Kendine has bir güzel: Porto
Yokuşlu dar sokakların okyanusa açıldığı Porto, kokuları ve ruhuyla ziyaretçilerini hemen saran kentlerden. Bu güzel kenti görmek için çok fazla nedeniniz var.
Yazı: Türkan DOĞAN
'Eski Dünya'nın son durağı, Portekiz'in ikinci büyük kenti Porto, Keşifl er Çağı'nda tüm dünyayı krallığı haline çeviren parıltılı merkezlerden biriydi. Ancak aradan geçen yüzyıllar her şeyi değiştirdi. Porto, Avrupa'nın yeni, parlak ve yeknesak kentlerinden birine dönüşmek yerine tevazu sahibi, sade bir kent olarak kaldı. Ağır havasıyla, içinize işleyen melankolik ruhuyla, çamaşırların sokaklara sarktığı renkli balkonlarıyla ve caddelere taşan fado ezgileriyle kendine has bir güzel olarak varlığını sürdürdü. Belki de bu yüzden konuklarına her seferinde kendi evindeymiş hissini yaşattı.

→ **Verilen kayıtlar**
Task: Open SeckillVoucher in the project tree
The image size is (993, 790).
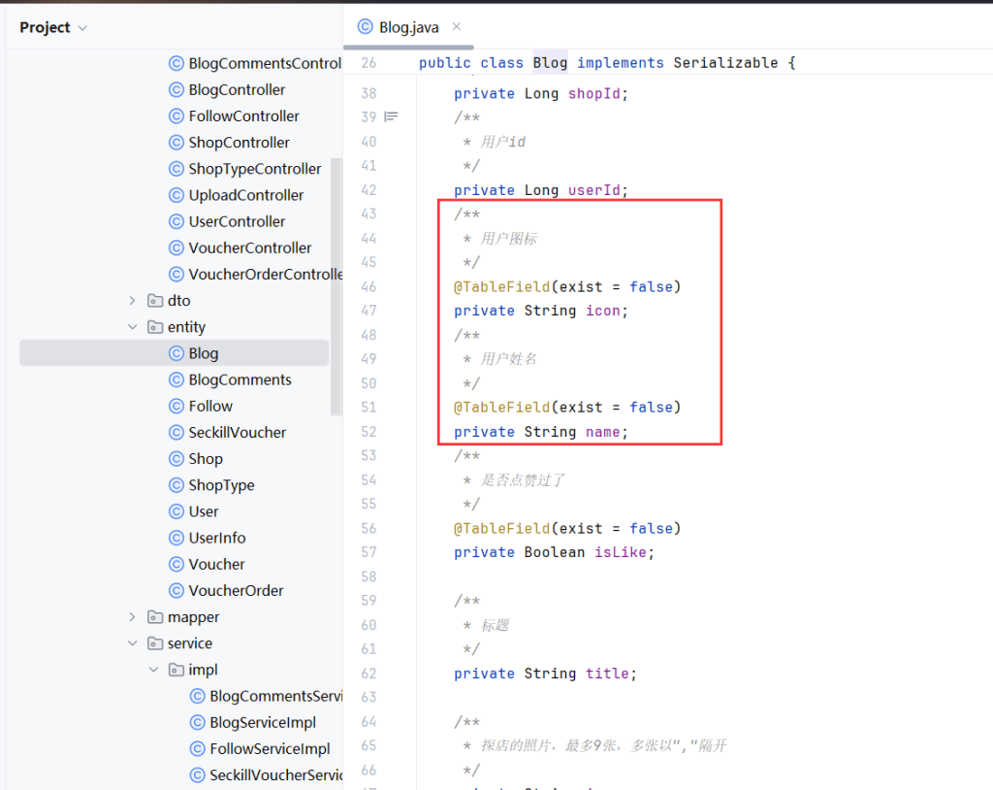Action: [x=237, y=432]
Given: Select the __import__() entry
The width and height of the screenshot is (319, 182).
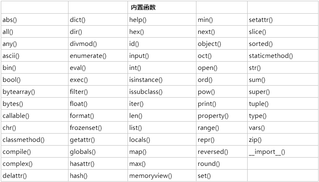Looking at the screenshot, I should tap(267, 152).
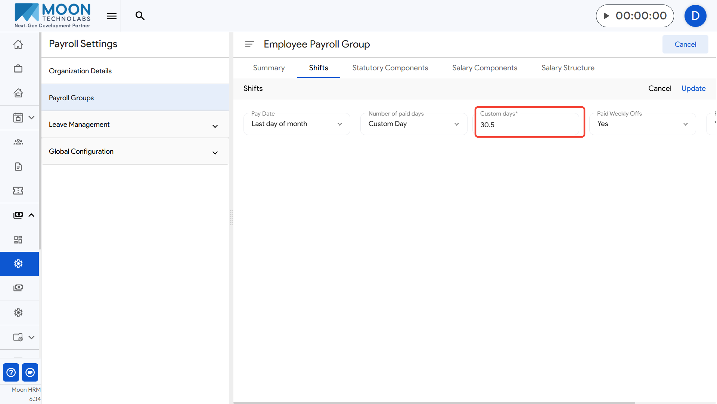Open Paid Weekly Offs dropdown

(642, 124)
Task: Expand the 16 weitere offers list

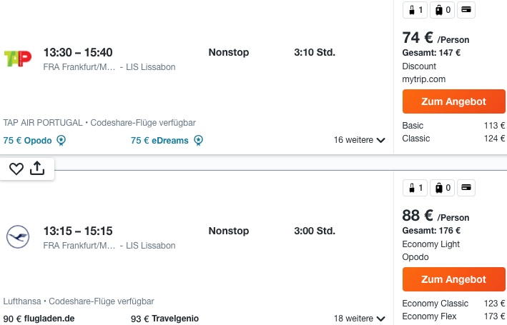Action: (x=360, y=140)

---

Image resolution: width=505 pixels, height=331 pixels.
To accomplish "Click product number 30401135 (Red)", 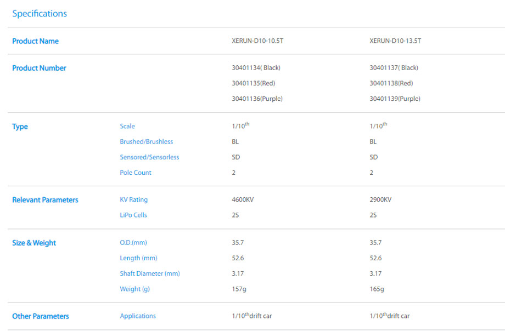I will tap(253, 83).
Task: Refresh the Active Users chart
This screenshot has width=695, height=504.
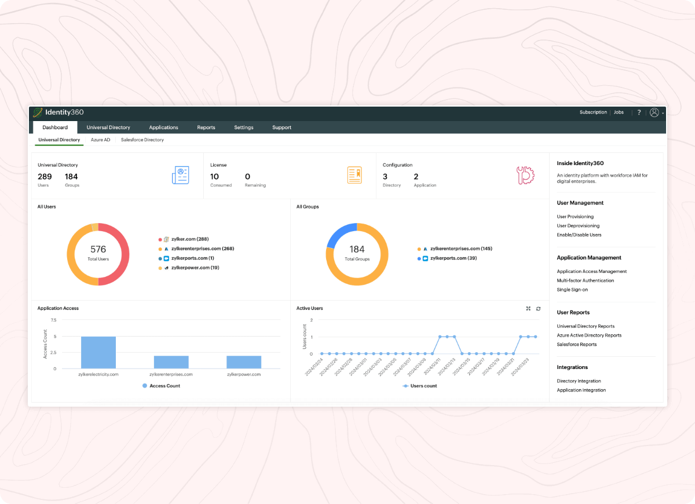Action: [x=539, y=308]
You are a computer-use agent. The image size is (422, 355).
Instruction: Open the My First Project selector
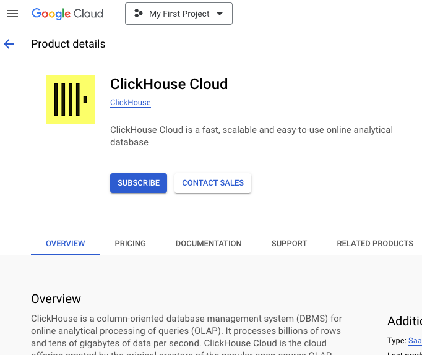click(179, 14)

→ **Yapılacaklar**
1 > Porto yazısına göre Porto, Portekiz'in kaçıncı büyük kentidir?
2 > Porto yazısında "Yazı: Türkan DOĞAN" sözleriyle başlayıp "evindeymiş hissini yaşattı." sözlerine kadar giden bölümü, "melankolik" yerine "hüzünlü" koyarak güncelle ve yeniden yaz.
Kayıtların bu işle hiçbir ilgisi yok.

→ **Beklenen yanıtlar**
1 > Portekiz'in ikinci büyük kentidir.

2 >
Yazı: Türkan DOĞAN
'Eski Dünya'nın son durağı, Portekiz'in ikinci büyük kenti Porto, Keşifl er Çağı'nda tüm dünyayı krallığı haline çeviren parıltılı merkezlerden biriydi. Ancak aradan geçen yüzyıllar her şeyi değiştirdi. Porto, Avrupa'nın yeni, parlak ve yeknesak kentlerinden birine dönüşmek yerine tevazu sahibi, sade bir kent olarak kaldı. Ağır havasıyla, içinize işleyen hüzünlü ruhuyla, çamaşırların sokaklara sarktığı renkli balkonlarıyla ve caddelere taşan fado ezgileriyle kendine has bir güzel olarak varlığını sürdürdü. Belki de bu yüzden konuklarına her seferinde kendi evindeymiş hissini yaşattı.